GW Law Faculty Publications & Other Works

Document Type

Article

Publication Date

2006

Status

Accepted

Abstract

People disagree about the empirical dimensions of various public policy issues. It's not surprising that people have different beliefs about the deterrent effect of the death penalty, the impact of handgun ownership on crime, the significance of global warming, the public health consequences of promiscuous sex, etc. The mystery concerns the origins of such disagreement.
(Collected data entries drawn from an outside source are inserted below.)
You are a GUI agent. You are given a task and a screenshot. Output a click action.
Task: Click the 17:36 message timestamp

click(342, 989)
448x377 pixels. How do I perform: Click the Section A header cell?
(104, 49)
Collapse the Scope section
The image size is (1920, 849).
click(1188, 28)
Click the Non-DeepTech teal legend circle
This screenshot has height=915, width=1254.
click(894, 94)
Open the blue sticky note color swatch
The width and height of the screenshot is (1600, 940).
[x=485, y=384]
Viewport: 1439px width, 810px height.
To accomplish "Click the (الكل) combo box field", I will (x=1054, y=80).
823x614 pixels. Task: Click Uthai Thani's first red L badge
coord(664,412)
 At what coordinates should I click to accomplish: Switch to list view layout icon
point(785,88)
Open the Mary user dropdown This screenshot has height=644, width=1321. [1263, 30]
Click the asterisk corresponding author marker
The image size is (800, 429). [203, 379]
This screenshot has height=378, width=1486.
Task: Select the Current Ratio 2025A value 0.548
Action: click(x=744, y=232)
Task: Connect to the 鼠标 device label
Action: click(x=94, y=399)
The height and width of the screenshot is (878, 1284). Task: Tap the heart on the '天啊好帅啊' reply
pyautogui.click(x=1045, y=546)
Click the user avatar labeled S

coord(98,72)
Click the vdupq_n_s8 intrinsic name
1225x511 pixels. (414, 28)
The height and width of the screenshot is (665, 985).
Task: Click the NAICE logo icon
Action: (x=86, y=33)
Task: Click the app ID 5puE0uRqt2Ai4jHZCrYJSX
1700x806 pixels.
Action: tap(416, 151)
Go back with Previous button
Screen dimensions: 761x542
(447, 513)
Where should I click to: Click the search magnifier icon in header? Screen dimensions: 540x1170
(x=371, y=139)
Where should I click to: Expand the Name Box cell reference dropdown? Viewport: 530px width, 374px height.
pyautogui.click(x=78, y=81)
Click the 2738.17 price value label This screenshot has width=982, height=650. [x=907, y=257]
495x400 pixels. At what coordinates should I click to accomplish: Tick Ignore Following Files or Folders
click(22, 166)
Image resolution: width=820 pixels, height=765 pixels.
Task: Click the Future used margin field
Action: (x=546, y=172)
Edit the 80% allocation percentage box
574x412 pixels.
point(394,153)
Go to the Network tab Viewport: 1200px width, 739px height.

Were either the indeterminacy of scientific evidence or the uneven dissemination of convincing data responsible, we would expect divergent beliefs on such issues to be distributed almost randomly across the population, and beliefs about seemingly unrelated questions (whether, say, the death penalty deters and whether global warming is a serious threat) to be relatively independent of one another. But this is not the case: factual disagreement is highly polarized across distinct social groups - ethnic, religious, racial, regional, and ideological. Moreover, factual beliefs highly correlate across discrete and disparate issues. What explains these patterns? The answer, we will argue, is the phenomenon of cultural cognition. We discuss original empirical evidence showing that individuals form factual beliefs that reflect and reinforce competing cultural orientations - hierarchic and egalitarian, individualistic and communitarian. We also identify the social and psychological mechanisms through which these orientations shape factual beliefs. And we discuss the implications of this phenomenon for enlightened democratic decision-making.